> _Text excerpt_

——

Bloggers National Security Threat!

Bloggers National Security Threat! Bloggers are one of the threats to national security being factored into a cyber attack war game.

It’s the government’s idea of a really bad day: Washington’s Metro trains shut down. Seaport computers in New York go dark. Bloggers reveal locations of railcars with hazardous materials. Airport control towers are disrupted in Philadelphia and Chicago. Overseas, a mysterious liquid is found on London’s subway.

And that’s just for starters.

Those incidents were among dozens of detailed, mock disasters confronting officials rapid-fire in the U.S. government’s biggest-ever “Cyber Storm” war game, according to hundreds of pages of heavily censored files obtained by The Associated Press. The Homeland Security Department ran the exercise to test the nation’s hacker defenses, with help from the State Department, Pentagon, Justice Department, CIA, National Security Agency and others.

The laundry list of fictional catastrophes — which include hundreds of people on “No Fly” lists suddenly arriving at airport ticket counters — is significant because it suggests what kind of real-world trouble keeps people in the White House awake at night.

Imagined villains include hackers, bloggers and even reporters. After mock electronic attacks overwhelmed computers at the Port Authority of New York and New Jersey, an unspecified “major news network” airing reports about the attackers refused to reveal its sources to the government. Other simulated reporters were duped into spreading “believable but misleading” information that worsened fallout by confusing the public and financial markets, according to the government’s files.

Let me get this straight:

  • The AP is publishing cyber-security planning scenarios, thus making it easy for the enemy to know what’s not being planned for.
  • The major papers are routinely publishing reports on highly classified documents.
  • Bureaucrats and Congressmen who are losing turf battles leak state secrets all the time.

And it’s bloggers that they’re worried about?

FILED UNDER: Blogosphere, Congress, National Security, Terrorism, , , , , , , , , ,
James Joyner
About James Joyner
James Joyner is Professor and Department Head of Security Studies at Marine Corps University's Command and Staff College. He's a former Army officer and Desert Storm veteran. Views expressed here are his own. Follow James on Twitter @DrJJoyner.

Comments

  1. Dave Schuler says:

    Of course they’re worried about bloggers. Why buy the cow…?

  2. FireWolf says:

    Well James, they have to have someone to pin it on don’t they?

    They can’t go after MSM, so it might as well be bloggers.

——

> _Recorded data_
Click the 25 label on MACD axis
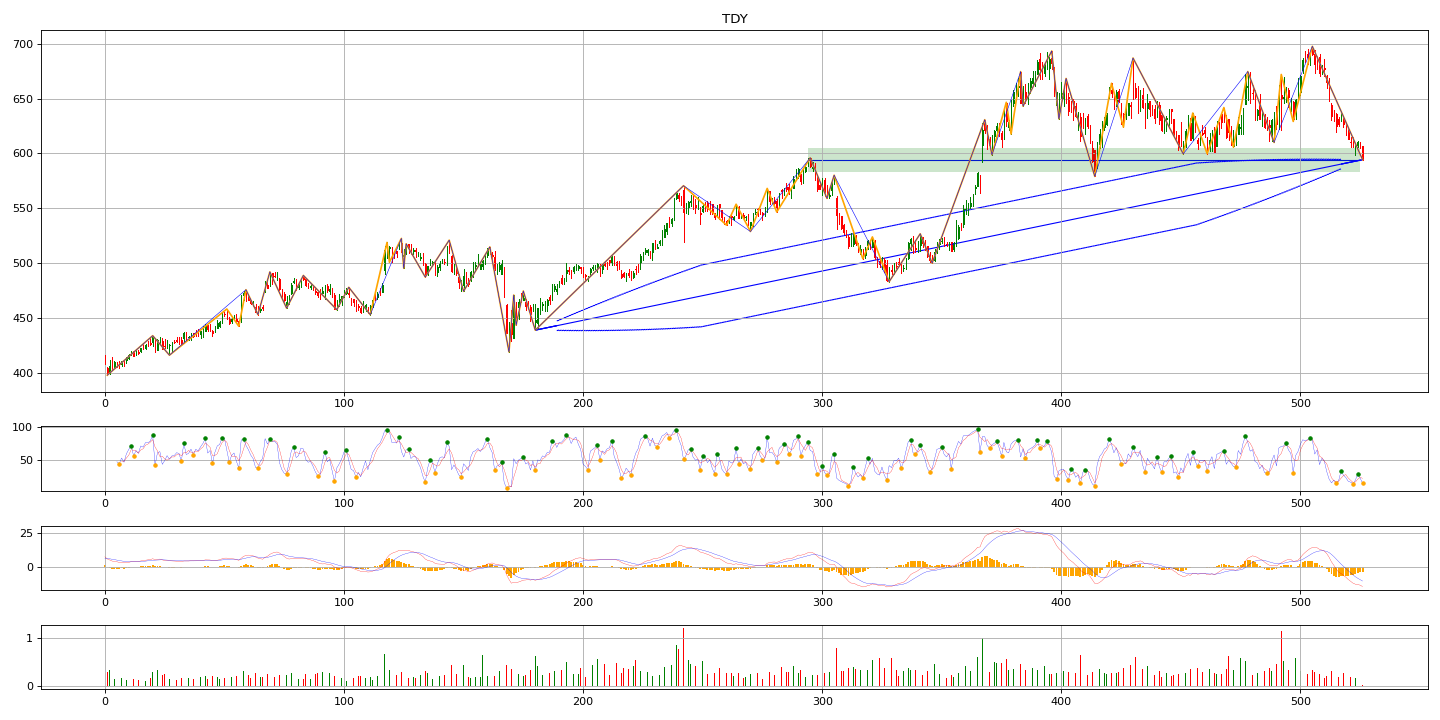Image resolution: width=1440 pixels, height=720 pixels. tap(27, 533)
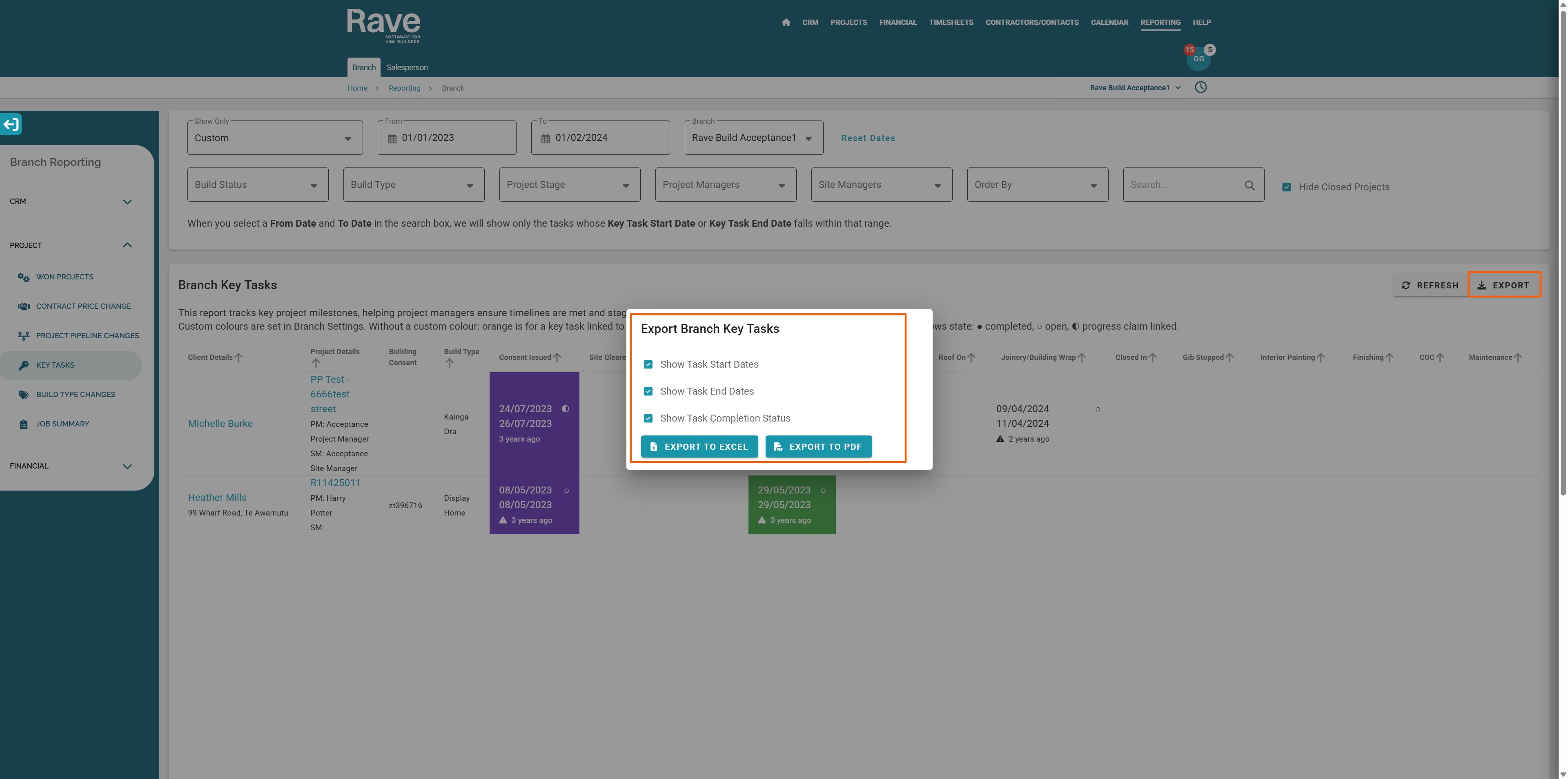The width and height of the screenshot is (1568, 779).
Task: Click the home icon in the top navigation
Action: pos(786,22)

——

> _Work required_
Pick up the blog post on bloggers as a national security threat where it stops, and continue it from its final line. The records originate from a separate source.

> _Answer to the task_
    We’re opinionated, we’re vocal, and gosh darn it Gov’t Types just hate us.

    🙂

  3. yetanotherjohn says:

    It actually makes sense to me. Think about how various memes get taken up in the blogosphere. Is it so hard to believe that you could never see a false meme started. Imagine your own site being hacked, directing people to go somewhere a bomb was going to go off.

    At one time, a few phone calls could shut down a news story (for good or ill). Now, the gate keeper function s gone. While that is a good thing in peace time, is it really so hard to imagine it being a potential problem in war time?

  4. RWB says:

    “The AP is publishing cyber-security planning scenarios, thus making it easy for the enemy to know what’s not being planned for.”

    As I have said before – until we win the war on terror ALL news (blogs) should be passed through governement censors to be sure we do not give terrorists any usefull intelligence. We cannot afford the first ammendment when lives are on the line.

  5. chaos says:

    Like I said at InMuscatine, you guys are misrepresenting this story.

    Blogs could very well be used as part of a concerted effort to spread panic through financial markets and/or the general public through misinformation, and this exercise was intended to help prepare government officials for that possibility.

  6. Bill Quick says:

    We cannot afford the first ammendment when lives are on the line.

    Nice troll, there, RWB.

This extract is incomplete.